CONSEGNA
Riprendi il testo sulla stesura del romanzo a partire dalla frase con cui si chiude.

ESTRATTO DEL DOCUMENTO
In questi ultimi giorni sono stata estremamente concentrata sulla scrittura.
E’ il rush finale, la volata.
Gli ultimi tre capitoli scritti – 15, 16 e 17 - da ieri finalmente migliorati, erano l’ultimo ostacolo da passare, la collina in salita che ora declina, l’inizio della fine. Lo scritto si avvia alla sua conclusione, lo so e lo sento.
Mancano solo gli ultimi quattro anni alla fine della storia descritta nel romanzo e vorrei aver scritto qualcosa di ampio respiro, che abbracciasse più aspetti e fosse destinato a chiunque. Non un prodotto di nicchia che fornirebbe un preconcetto al lettore, ma qualcosa d’indecifrabile che lasciasse a bocca aperta già dalla copertina e destasse alla lettura della quarta un irrefrenabile desiderio di saperne di più. La immagino già, la copertina.
Sono concentrata come i primi tempi quand'era ancora tutto da fare e verso le dieci di sera, dopo una giornata di lavoro, terminato di cucinare, di mangiare e di lavare i piatti, mi mettevo qui e scrivevo e pensavo fitto per quattro o cinque ore. Nell’ultimo fine settimana, da giovedì a domenica non ho fatto altro. Ho passato più della metà delle giornate seduta nel mio angolo di casa. Oggi ho raccolto i frutti.
Non sono distratta dai compiti giornalieri: lo vedo dalla polvere che si accumula, dagli animali anelanti compagnia, dalle piante reclinanti il capo e le foglie oltre che dagli asciugamani in bagno, finiti. Oggi ho dovuto dare una riacchiappata veloce alla casa perché tutto non degenerasse ulteriormente. Ho anche riempito il frigo, sono passata a far spesa. Peccato per quell’allarme ... ma non l’ho mica fatto apposta! Mi allontanavo con le mie buste per tornare velocemente a casa e continuare a scrivere, e ha cominciato a suonare. Non capivo cosa fosse ma buon per lui: l’avrei portato a casa, lo scanner dei codici a barre del supermercato. Non ho rimpianti neanche per i miei due, anzi, li incoraggio ad andare al Pub per la cena. Non che sia una mia iniziativa il Pub, ma se proprio proprio ci vogliono andare ...

DATI ESTRATTI
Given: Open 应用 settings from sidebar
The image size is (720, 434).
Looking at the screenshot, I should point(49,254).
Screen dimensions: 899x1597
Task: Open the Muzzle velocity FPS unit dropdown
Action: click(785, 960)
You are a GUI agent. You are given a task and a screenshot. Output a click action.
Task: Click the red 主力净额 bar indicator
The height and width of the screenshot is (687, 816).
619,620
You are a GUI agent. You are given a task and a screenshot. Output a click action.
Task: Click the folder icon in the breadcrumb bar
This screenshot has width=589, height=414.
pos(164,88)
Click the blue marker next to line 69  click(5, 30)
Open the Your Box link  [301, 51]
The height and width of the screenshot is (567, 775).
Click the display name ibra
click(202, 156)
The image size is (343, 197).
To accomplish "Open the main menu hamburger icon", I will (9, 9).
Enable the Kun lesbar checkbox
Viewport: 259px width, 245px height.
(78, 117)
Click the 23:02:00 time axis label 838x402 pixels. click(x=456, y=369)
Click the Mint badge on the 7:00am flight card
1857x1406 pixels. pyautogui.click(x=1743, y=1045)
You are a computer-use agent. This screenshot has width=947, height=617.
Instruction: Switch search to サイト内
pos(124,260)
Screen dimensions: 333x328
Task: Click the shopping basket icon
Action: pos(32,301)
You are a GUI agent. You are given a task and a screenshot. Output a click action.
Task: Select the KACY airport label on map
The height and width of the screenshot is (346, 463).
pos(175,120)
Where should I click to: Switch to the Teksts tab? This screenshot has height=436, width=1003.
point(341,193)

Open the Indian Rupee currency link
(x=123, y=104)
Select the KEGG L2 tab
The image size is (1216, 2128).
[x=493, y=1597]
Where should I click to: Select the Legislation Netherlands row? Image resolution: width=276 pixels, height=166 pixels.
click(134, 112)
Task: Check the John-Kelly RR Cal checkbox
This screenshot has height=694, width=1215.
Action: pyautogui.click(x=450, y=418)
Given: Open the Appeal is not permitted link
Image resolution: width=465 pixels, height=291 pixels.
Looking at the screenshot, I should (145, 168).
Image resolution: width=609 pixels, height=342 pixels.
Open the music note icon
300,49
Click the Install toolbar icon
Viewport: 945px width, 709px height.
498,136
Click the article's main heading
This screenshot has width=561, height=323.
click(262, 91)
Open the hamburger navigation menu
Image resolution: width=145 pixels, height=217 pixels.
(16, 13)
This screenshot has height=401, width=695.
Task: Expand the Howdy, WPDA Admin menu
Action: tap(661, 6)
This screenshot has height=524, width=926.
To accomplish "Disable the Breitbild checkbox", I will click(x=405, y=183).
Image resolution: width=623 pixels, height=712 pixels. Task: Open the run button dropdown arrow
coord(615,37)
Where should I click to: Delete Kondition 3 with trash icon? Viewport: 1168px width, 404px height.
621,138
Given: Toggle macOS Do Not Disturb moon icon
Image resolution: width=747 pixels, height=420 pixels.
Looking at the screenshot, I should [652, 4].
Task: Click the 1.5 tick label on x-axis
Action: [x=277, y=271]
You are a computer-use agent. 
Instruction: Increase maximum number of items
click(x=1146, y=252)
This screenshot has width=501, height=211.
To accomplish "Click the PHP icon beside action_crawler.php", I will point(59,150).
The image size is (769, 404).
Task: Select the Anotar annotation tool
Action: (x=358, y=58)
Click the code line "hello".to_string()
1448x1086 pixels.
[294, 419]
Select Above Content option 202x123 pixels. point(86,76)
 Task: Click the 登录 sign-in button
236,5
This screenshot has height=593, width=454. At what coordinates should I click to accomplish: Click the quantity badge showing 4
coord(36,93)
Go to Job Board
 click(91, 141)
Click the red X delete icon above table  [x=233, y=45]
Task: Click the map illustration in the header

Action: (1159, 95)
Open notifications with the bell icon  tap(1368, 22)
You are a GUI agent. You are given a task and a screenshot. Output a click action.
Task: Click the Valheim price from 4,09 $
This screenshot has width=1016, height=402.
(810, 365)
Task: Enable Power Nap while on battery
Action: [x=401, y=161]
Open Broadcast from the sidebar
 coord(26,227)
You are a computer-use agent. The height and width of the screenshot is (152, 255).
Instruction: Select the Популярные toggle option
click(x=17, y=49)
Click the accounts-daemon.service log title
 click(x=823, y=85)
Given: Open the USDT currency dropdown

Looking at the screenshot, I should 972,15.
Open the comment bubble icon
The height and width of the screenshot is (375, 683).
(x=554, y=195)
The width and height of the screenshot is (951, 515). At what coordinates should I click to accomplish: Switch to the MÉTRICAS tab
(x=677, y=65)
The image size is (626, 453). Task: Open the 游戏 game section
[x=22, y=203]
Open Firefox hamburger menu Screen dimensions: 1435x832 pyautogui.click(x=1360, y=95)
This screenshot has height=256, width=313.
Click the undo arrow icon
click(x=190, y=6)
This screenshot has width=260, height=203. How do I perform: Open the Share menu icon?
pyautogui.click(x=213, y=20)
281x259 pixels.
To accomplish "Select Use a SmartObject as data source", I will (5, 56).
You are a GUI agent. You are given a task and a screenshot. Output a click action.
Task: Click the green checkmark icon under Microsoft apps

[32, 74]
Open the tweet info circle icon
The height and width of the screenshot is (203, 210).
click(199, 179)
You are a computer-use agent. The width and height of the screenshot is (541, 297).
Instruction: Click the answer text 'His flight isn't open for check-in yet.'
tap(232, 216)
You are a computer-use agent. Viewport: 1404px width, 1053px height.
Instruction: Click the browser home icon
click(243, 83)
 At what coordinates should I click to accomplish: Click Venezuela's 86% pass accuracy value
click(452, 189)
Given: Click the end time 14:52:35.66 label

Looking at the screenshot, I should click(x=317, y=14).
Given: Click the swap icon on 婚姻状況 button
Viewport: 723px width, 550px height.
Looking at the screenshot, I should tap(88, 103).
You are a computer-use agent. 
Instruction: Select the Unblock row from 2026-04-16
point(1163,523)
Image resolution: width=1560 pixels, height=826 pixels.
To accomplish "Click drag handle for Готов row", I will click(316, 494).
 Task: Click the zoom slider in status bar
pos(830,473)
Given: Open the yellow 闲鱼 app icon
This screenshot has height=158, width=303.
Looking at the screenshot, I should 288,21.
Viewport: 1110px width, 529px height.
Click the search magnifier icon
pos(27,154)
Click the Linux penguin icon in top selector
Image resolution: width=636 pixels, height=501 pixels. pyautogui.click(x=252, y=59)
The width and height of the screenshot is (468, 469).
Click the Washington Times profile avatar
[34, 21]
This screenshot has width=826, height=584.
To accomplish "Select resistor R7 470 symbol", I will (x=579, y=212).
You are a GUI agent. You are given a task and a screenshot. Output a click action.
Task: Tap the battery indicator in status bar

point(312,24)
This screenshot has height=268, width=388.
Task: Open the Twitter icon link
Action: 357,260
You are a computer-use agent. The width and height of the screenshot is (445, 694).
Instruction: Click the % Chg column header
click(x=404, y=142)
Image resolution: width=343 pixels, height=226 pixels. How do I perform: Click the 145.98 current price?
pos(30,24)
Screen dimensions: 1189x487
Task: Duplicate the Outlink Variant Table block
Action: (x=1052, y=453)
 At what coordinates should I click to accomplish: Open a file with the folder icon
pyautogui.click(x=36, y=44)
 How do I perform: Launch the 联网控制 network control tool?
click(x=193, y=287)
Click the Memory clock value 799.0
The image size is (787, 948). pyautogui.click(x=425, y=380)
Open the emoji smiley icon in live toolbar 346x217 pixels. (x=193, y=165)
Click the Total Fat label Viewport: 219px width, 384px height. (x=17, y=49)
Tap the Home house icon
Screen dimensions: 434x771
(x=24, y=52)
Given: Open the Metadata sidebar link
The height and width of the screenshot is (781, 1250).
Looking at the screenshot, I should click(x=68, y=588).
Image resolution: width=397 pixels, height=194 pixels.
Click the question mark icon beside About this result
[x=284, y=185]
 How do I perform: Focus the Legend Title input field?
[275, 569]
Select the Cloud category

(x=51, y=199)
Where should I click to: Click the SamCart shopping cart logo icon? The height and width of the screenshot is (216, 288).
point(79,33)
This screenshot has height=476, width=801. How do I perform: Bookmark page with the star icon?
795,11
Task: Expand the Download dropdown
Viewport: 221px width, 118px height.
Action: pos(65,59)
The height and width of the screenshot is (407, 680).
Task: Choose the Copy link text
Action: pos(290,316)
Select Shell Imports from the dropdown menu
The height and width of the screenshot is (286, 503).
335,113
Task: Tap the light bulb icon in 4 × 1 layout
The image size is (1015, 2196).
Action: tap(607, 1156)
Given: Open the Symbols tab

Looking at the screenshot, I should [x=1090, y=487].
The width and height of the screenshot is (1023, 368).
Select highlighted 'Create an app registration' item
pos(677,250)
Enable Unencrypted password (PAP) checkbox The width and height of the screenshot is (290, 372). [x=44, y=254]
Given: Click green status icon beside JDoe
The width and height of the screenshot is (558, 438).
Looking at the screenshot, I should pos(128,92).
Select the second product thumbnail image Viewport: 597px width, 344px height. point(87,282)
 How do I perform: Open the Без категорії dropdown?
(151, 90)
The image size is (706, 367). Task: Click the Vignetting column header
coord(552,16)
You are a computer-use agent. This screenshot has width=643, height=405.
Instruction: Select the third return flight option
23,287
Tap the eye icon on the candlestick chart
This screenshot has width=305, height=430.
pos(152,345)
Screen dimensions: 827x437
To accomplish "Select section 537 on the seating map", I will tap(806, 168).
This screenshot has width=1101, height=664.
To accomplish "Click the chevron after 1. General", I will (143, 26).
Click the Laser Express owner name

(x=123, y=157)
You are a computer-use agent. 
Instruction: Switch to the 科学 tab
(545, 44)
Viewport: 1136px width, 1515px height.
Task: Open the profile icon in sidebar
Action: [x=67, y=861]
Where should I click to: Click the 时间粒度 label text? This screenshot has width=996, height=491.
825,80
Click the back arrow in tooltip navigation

RISPOSTA SCRITTA
Non sono più i giorni in cui perdevo tempo. Mi preparavo un caffè, macinavo il caffè, poi macinavo anche un po’ di sale, che era finito, e poi mi riprendevo i fiori. La parte più difficile, dove s’impiegavano più energie, dove si aveva bisogno di molto caffè per superare le prove, quello stesso caffè del quale avevo già abusato l’ultima volta e che mi aveva fornito disturbi al pancreas di cui avevo dovuto occuparmi a fondo, non senza sacrifici, era finita. La sfida adesso era rimanere in equilibrio, non farsi male di nuovo e arrivare alla fine.
Essenzialmente è sempre stata paura. Paura e incertezza. Paura di lavorare, di sapere che c’era ancora tanto lavoro da fare e bisognava buttarci tempo e fatica, e pensieri, e sentimenti, senza neanche un'idea di che ne sarebbe stato. Paura di fallire, di non fare qualcosa di bello, di non trovare le parole. Bisognava tenere accesa la speranza. Non era facile. Parlando al telefono con una collega del corso mi raccontava della sua difficoltà di mettersi a scrivere all’inizio e mentre lo raccontava vedevo l’identica reazione che abbiamo noi tutti all’inizio dello scrivere. Tergiversiamo, facciamo una cosa, poi un’altra e un’altra ancora nel tentativo di prendere coraggio, come se stessimo per lanciarci in una caduta da bungee jumping.
Una cosa è certa: questo romanzo è stato scritto grazie all’utilizzo dei Fiori di Bach. Senza di essi probabilmente non ci sarebbe. Ne ho fatto un larghissimo uso, ogni volta, a ogni stop, dubbio, momento di indecisione, voglia di mollare. I mix sempre nuovi precisi per ogni momento hanno permesso al romanzo d'avanzare.
E’ vero che sono stata anche distratta perché oltre alla scrittura c’era la casa, la famiglia, gli impegni. Non era scontato mantenere la concentrazione per tutto. Le energie per tutto. Avevo sempre il pensiero di scrivere ma contestualmente avevo anche il pensiero della bieta regalata dal nonno da pulire, dell’orlo da fare ai pantaloni nuovi, andare a prendere una cassa d'acqua essenziale al Conad (per Dino, la vendono solo lì!), e controllare in rete perché l’Anthurium aveva cominciato a manifestare quelle macchie marroni sulle foglie. A proposito: era colpa mia. Soffre la temperatura troppo fredda dell’acqua; devo lasciarla nell’annaffiatoio affinché diventi “a temperatura ambiente” e solo dopo l’annaffio. E così finiva che scrivevo mentre facevo i lavori manuali e gli appunti dei pensieri li prendevo sul retro del primo foglio a caso, tipo un bollettino di consegna del collo portato dal corriere, mentre affettavo l’aglio rosso di Barrea perché ormai era mezzogiorno, avevo fame, e mi era venuta voglia di tofu all’aglio e zenzero.
E' bello ripensarci. Che bel viaggio è stato. Il viaggio dell'Eroe me lo godo ancora un po’.
Voi però state qua, con me.
V.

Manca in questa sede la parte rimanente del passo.